Drop or Non-Drop? Pull-Up or Pull-Down? Thirty or 29? And what the heck is 23.976? All questions that strike terror into the hearts of post-production audio engineers, sound designers and even composers, all over this great land.
Anyone who works with sound for television has a nightmare story about dealing with this nonsense. I’ve been collecting them for years. One of my favorites, from the days when analog multitrack ruled the post-production world, involved a studio that striped 29.97 SMPTE on one track and 60Hz Nagra resolve tone on another, and then told the synchronizer to lock to both. The hapless 2-inch machine bucked like a clothes dryer with a bowling ball inside, until the tape snapped.

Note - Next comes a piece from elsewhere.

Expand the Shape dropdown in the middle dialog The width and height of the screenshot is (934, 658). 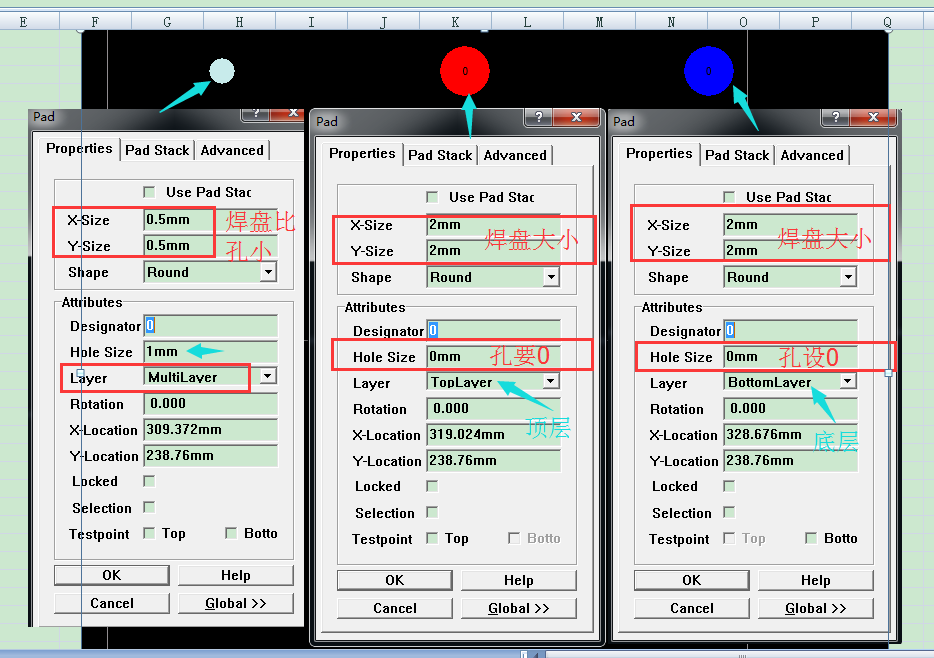click(x=550, y=277)
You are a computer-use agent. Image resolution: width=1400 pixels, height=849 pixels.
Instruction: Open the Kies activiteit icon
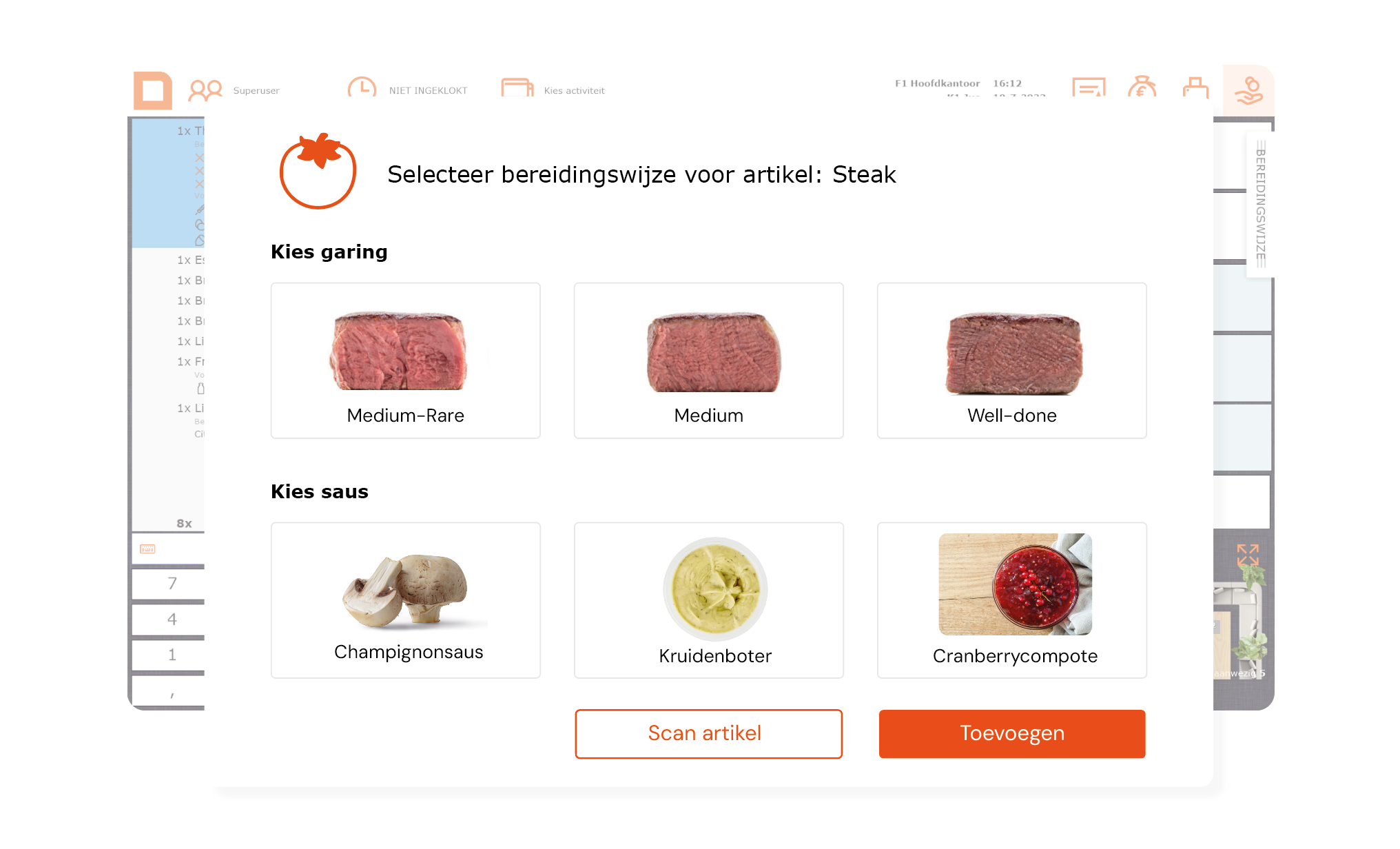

Even now, in the age of digital, we still can’t escape this insanity. I just went through yet another journey through sync hell with a score for a 15-minute film on Beta SP video that was being posted by an expensive transfer house in New York. I told them, “I can give you the music on audio CD, on CD-R as a Pro Tools session, on CD-R as .AIFF or .WAV, on ADAT or DA-88, or on timecode DAT. Which one would you prefer?” The response: “Ordinary DAT will be fine just tell us at what frame of the film to start the audio.” I thought this was great; among other things, it saved me the cost to rent a timecode DAT machine (and can someone explain why they are still three times the price of a digital 8-track?).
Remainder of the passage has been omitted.